----- TEXTE FOURNI
Nous préconisons que des consommations de climatisation soient systématiquement comptabilisées dans les consommations énergétiques des DPE et audits énergétiques dès lors qu’une PAC air/air réversible est installée. Cette préconisation est d’autant plus nécessaire que les pics de chaleur deviennent plus élevés, plus longs et plus fréquents. Dans une optique d’adaptation au changement climatique, il nous faut avoir une vraie prise de conscience des consommations liées au refroidissement, ce qui implique a minima de na pas les occulter ! En été, comme en hiver, l’énergie la moins chère et la moins polluante reste celle que l’on ne consomme pas.

Adaptation au changement climatique : s’appuyer sur la simulation thermique dynamique (STD) 

Pour aller plus loin dans la lutte contre la surchauffe, parallèlement à la prise en compte de bonnes pratiques en termes d’aménagement et de rénovation selon les caractéristiques de l’habitat, d’autres outils comme la simulation thermique dynamique (STD) permettent de renforcer, affiner et d’anticiper les actions en faveur d’un meilleur confort d’été.
----------
----- DONNÉES FOURNIES
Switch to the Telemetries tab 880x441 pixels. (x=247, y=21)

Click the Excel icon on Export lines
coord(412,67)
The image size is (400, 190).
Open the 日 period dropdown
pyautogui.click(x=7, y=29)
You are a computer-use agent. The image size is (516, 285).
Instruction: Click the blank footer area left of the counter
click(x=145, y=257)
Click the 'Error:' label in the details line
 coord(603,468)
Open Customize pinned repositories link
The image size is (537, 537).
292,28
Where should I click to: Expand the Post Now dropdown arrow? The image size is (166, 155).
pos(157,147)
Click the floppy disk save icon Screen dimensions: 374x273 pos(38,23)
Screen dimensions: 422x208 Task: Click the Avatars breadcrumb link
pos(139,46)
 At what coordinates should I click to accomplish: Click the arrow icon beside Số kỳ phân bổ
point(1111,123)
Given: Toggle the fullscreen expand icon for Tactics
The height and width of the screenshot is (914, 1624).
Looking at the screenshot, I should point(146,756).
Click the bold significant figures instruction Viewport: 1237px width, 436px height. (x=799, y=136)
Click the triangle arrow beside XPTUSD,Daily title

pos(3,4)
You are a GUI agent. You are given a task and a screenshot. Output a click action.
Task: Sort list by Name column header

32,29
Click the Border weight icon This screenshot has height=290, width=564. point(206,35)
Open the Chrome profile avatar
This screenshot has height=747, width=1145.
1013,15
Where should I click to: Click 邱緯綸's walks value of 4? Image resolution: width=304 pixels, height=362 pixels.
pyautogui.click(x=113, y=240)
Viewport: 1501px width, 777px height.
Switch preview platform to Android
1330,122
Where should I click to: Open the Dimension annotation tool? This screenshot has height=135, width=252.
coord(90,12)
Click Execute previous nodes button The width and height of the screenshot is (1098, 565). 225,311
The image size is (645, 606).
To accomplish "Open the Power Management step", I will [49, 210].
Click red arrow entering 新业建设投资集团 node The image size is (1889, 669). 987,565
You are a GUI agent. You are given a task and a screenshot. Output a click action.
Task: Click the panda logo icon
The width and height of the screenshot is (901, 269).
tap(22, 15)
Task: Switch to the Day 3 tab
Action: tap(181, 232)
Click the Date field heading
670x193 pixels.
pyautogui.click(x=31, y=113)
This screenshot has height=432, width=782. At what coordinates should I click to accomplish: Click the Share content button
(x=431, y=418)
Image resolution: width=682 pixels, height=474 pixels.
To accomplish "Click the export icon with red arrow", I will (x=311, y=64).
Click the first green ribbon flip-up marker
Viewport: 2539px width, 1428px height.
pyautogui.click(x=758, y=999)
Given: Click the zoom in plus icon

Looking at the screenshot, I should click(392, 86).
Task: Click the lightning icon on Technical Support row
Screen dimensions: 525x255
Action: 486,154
----------
■ CONSIGNES
1 – Répondez à ces questions sur le texte sur le confort d'été :
(a) Dans quels documents les auteurs veulent-ils que les consommations de climatisation soient comptabilisées ?
(b) Quel équipement, une fois installé, justifie cette comptabilisation ?
(c) Quel outil le texte cite-t-il pour aller plus loin dans la lutte contre la surchauffe ?
2 – Dans le texte sur le confort d'été, reformulez sous forme de liste le paragraphe qui commence par « Nous préconisons que des consommations » en conservant ses informations principales.
3 – Rédigez la suite du texte sur le confort d'été à partir de sa dernière phrase.
Les données n'ont aucun lien avec le texte sur le confort d'été.

■ RÉPONSES
1 –
(a) Dans les DPE et les audits énergétiques.
(b) Une PAC air/air réversible.
(c) La simulation thermique dynamique (STD).

2 –
- Les consommations de climatisation doivent être systématiquement comptabilisées dans les DPE et les audits énergétiques dès qu'une PAC air/air réversible est installée.
- Cette mesure est d'autant plus nécessaire que les pics de chaleur deviennent plus élevés, plus longs et plus fréquents.
- Pour s'adapter au changement climatique, il faut prendre réellement conscience des consommations liées au refroidissement et, au minimum, ne pas les occulter.
- En été comme en hiver, l'énergie la moins chère et la moins polluante reste celle que l'on ne consomme pas.

3 –
STD : qu’est-ce que c’est ? à quoi ça sert ?

La simulation thermique dynamique (STD) consiste en une modélisation numérique du comportement thermique du bâtiment (neuf ou existant), en confort d’hiver comme en confort d’été, en fonction de ses caractéristiques architecturales et spatiales (forme, nature de l’enveloppe, baies, protections solaires, inertie…), de ses équipements, de son implantation géographique et de son exposition (conditions météo applicables et ensoleillement = évaluation des apports externes), de ses conditions d’usage et d’occupation (scénario d’occupation = évaluation des apports internes).

C’est un outil de conception permettant de comparer entre eux des choix techniques ou architecturaux et de vérifier les performances attendues en termes de confort thermique.
Cela nécessite bien entendu de caractériser correctement les paramètres du bâtiment et de choisir des scénarios d’occupation réalistes et suffisamment « élargis » pour laisser une marge de manœuvre en termes d’évolutivité du programme : attention à ne pas « oublier » de prendre en compte la période estivale sous prétexte que les élèves de l’école sont absents (il faut penser aussi au fonctionnement du centre aéré) ou que les salariés des bureaux sont en vacances (ils ne partent pas tous en même temps). 
Mais, avant tout, il convient de choisir des hypothèses climatiques réalistes pour les dizaines d’années de fonctionnement du bâtiment.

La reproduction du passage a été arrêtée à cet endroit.